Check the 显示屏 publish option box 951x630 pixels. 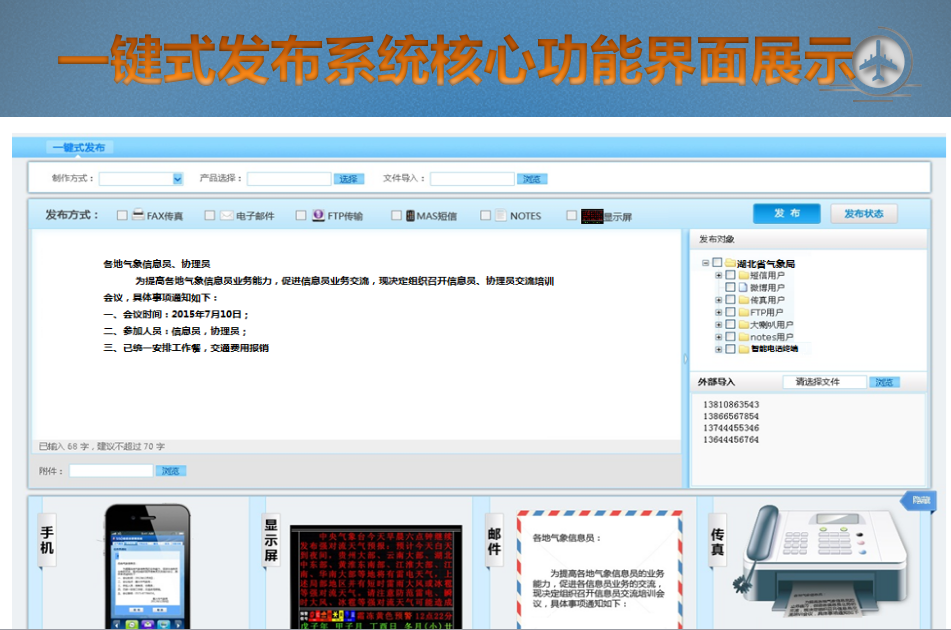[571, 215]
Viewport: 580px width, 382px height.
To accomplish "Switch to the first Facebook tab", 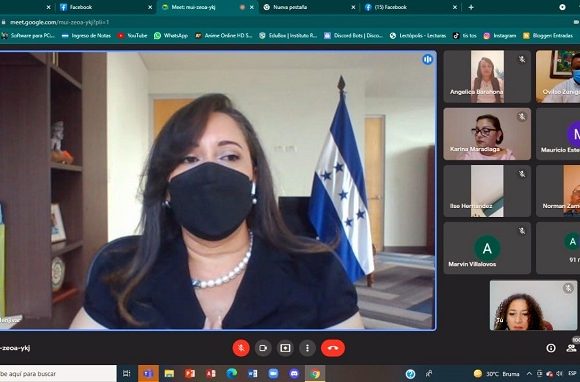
...
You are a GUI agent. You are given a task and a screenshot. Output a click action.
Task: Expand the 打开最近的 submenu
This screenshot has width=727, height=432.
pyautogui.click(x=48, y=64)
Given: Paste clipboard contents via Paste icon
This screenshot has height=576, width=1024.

## What is needed
Could you copy the listing verbatim from the line containing "You are a GUI" through the line containing "This screenshot has height=576, width=1024.", both of those lines included?

## Written answer
You are a GUI agent. You are given a task and a screenshot. Output a click action.
Task: Expand the 打开最近的 submenu
This screenshot has width=727, height=432.
pyautogui.click(x=48, y=64)
Given: Paste clipboard contents via Paste icon
This screenshot has height=576, width=1024.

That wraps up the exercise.